Data to process below:

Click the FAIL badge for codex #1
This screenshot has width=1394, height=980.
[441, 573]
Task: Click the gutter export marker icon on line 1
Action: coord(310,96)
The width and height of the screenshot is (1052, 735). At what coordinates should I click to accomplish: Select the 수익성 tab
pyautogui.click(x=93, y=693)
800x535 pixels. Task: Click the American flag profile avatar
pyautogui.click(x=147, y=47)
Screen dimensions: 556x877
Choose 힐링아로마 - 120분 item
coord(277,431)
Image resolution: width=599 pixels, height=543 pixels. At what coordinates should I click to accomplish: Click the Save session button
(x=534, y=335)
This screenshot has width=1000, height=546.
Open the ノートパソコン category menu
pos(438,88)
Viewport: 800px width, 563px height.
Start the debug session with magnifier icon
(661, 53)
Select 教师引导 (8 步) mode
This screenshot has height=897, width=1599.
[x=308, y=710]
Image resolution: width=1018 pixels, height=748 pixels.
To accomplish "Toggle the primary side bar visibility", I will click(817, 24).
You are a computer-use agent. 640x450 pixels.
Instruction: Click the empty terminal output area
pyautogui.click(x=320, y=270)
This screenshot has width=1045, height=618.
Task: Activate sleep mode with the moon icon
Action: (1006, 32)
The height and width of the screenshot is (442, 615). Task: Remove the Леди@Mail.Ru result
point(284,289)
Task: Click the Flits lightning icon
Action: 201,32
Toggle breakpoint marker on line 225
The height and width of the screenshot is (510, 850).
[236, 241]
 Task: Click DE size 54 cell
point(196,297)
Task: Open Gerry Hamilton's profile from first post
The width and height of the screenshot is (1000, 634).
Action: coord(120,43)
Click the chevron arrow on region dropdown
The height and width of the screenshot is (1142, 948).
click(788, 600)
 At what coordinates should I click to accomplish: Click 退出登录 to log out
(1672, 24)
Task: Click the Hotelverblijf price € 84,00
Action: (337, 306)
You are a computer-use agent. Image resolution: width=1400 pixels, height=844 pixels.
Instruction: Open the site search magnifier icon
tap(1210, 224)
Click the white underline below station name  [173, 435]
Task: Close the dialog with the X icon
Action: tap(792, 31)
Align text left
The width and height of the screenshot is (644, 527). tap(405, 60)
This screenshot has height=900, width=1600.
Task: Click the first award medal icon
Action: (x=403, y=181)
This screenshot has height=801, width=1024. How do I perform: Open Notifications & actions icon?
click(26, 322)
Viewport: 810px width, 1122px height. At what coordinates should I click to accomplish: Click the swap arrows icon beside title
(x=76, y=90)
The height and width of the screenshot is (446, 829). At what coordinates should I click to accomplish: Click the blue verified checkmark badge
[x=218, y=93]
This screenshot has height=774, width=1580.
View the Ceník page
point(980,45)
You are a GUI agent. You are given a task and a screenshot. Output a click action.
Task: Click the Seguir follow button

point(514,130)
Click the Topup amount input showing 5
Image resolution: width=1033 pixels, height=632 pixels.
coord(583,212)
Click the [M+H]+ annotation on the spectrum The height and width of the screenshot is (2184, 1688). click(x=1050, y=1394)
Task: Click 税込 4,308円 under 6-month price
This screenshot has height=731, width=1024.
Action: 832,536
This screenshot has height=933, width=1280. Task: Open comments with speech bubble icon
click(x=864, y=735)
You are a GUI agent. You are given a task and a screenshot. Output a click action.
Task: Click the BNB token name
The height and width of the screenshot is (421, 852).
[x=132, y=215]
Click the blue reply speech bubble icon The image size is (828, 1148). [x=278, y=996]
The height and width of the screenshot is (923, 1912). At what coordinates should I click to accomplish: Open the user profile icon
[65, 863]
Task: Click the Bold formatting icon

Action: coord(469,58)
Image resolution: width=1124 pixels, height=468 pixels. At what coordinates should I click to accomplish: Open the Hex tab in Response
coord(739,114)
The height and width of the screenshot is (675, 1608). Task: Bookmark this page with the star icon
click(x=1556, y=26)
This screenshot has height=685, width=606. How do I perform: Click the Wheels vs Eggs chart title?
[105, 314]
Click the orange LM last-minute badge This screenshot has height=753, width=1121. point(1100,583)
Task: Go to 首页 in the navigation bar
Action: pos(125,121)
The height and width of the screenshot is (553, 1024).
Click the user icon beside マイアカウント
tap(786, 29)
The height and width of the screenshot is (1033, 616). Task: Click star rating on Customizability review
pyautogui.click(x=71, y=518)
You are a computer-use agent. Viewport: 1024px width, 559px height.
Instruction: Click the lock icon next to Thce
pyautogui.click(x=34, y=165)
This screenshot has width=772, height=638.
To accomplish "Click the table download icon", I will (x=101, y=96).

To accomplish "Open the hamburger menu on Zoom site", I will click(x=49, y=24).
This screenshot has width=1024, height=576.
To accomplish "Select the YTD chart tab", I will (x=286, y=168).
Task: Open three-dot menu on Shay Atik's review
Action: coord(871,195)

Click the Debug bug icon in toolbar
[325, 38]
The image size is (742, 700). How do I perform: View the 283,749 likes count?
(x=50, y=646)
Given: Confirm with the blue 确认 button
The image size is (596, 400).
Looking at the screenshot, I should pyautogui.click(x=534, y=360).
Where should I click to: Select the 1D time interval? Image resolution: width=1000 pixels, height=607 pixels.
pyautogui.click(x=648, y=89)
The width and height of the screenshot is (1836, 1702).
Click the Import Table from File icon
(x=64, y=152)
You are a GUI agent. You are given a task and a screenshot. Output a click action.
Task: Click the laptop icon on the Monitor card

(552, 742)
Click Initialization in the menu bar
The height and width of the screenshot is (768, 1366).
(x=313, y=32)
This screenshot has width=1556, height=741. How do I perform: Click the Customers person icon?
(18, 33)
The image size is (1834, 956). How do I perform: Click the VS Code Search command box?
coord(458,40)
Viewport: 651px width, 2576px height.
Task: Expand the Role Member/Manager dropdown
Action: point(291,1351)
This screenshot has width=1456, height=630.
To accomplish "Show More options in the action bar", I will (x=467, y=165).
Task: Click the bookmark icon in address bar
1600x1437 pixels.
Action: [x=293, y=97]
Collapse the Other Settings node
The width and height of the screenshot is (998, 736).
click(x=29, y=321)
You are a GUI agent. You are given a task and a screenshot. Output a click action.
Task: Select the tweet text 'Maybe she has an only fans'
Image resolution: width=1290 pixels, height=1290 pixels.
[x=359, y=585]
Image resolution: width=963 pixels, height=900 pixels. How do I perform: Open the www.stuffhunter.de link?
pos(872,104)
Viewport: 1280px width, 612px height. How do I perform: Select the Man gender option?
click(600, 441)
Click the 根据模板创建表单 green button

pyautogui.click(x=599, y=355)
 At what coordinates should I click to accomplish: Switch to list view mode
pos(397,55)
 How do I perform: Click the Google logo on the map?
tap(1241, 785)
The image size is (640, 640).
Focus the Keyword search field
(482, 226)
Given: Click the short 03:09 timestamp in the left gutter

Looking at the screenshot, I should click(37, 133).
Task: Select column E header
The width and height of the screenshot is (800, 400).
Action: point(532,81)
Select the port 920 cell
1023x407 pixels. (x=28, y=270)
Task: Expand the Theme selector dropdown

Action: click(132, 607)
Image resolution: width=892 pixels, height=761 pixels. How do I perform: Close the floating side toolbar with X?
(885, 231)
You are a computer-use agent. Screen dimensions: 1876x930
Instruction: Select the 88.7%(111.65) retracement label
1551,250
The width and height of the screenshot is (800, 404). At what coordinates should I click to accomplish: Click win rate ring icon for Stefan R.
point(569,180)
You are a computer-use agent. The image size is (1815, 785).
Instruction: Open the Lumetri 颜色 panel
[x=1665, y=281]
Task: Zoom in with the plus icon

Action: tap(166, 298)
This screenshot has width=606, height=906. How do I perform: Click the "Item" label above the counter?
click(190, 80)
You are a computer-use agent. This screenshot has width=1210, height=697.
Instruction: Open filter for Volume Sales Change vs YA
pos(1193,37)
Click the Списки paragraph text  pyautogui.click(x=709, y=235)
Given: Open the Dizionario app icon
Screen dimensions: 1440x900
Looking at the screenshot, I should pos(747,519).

End of Data to process.

**Activity:** Wherever a line in the data above contains the word "computer", copy that line.

**Answer box:**
You are a computer-use agent. 640x450 pixels.
You are a computer-use agent. Image resolution: width=1400 pixels, height=844 pixels.
You are a computer-use agent. Viewport: 1024px width, 559px height.
You are a computer-use agent. Screen dimensions: 1876x930
You are a computer-use agent. The image size is (1815, 785).
You are a computer-use agent. This screenshot has width=1210, height=697.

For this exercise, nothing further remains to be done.